燃焼器の形式
出典: フリー百科事典『ウィキペディア(Wikipedia)』 (2022/03/01 05:46 UTC 版)
ライナなどで構成される燃焼缶の形状と配置の違いによって燃焼器には4種類の形式が存在する。 カン型 カン型燃焼器 (Can type combustion chamber) では、複数の筒状の燃焼缶が輪状に等間隔で配置され、それを包むように燃焼器ケーシング(燃焼器ケース, Combustion case)も個別に設けられる。隣接する燃焼缶同士は火炎を伝播させ圧力を平均化するためのインターコネクタと呼ばれる管でつながれていて、2ヶ所からの点火が全体に伝えられる。カン型は空間の無駄が大きく、製造が少し複雑であり、また燃焼缶ごとに燃焼が不均等になりやすく、燃焼効率も良くない。
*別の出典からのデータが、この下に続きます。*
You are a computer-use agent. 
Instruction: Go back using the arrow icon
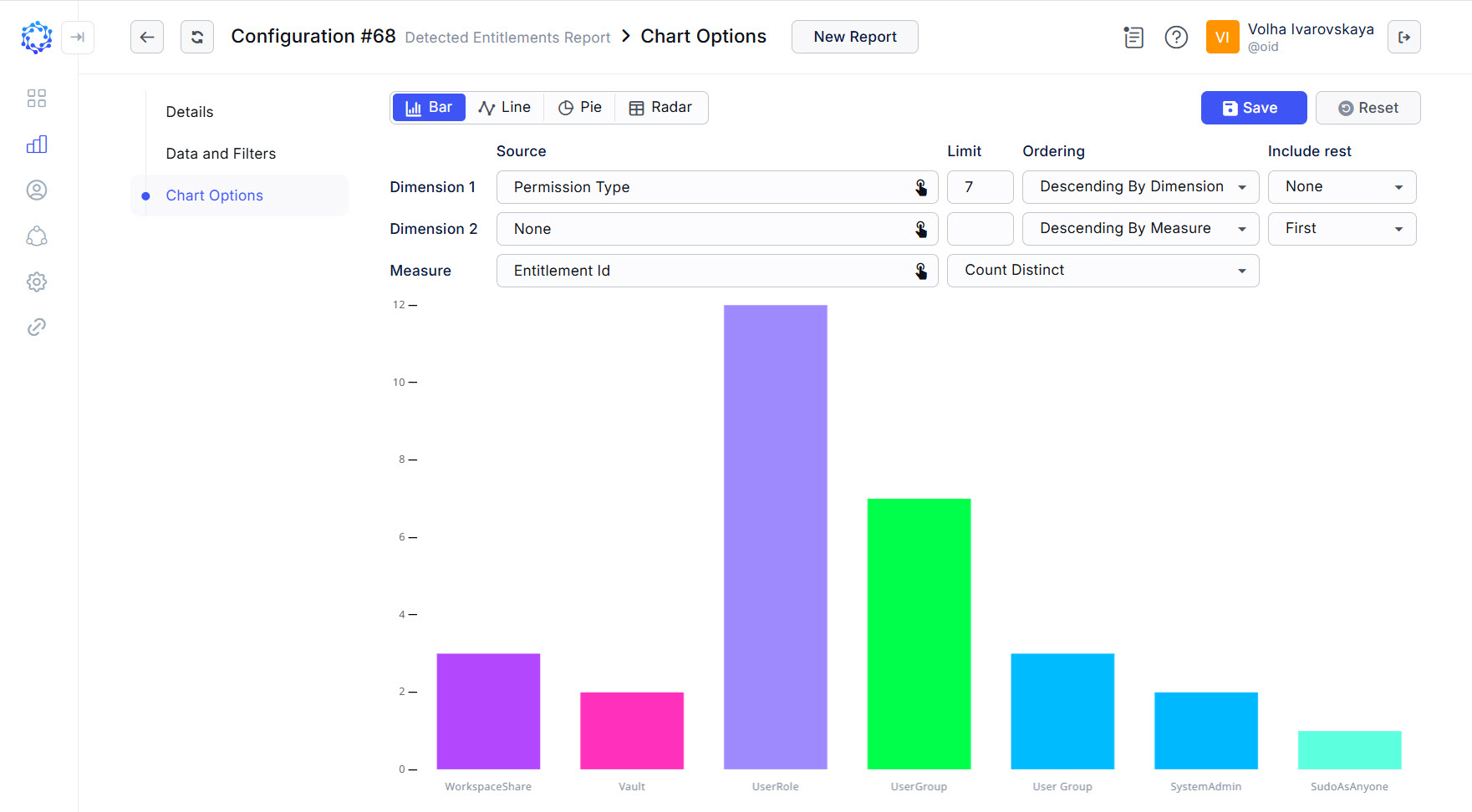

その反面、構造が強固で整備性も良い。 アニュラ型 アニュラ型燃焼器 (Annular type combustion chamber) では、燃焼器に単一のドーナツ状のライナを備えている。ライナはおおむね円筒形の内外2枚の金属板より構成され、2枚の間が燃焼領域となる。ライナを包むように、燃焼器外側ケースと燃焼器内側ケースより構成される燃焼器ケーシングが設けられる。アニュラ型はケーシングとその内面に沿った形状のライナの占有空間が、共に厚みを持った円筒形となるため、カン型のようなケーシング外に無駄な空間が存在せず、空気流路も直線的となる。同じ空気流量では燃焼器全体の直径を小さく作れて、ライナ冷却のための空気量も少なくて済むため、燃焼効率の向上と有害排気の減少に寄与するが、整備性は良くない。 カニュラ型 カニュラ型 (Can-annular type combustion chamber) は、アニュラ型の内側にカン型が置かれた構造である。ケーシングはアニュラ型と同様であるが、ライナはカン型の構成になる。 初期のジェットエンジンではカン型が、1960年代にはカニュラ型が採用されていたが、現在では一般的にアニュラ型が主流である。燃焼器をタービン部の外周に置いたリヴァースフロー型燃焼器(Reverse flow type combustion chamber) は小型ターボプロップやターボシャフトで多用され、一部の小型ターボファンにも使用されている。アニュラ型、カニュラ型、カン型のいずれにも適用可能。エンジンの小型化が最大の長所である。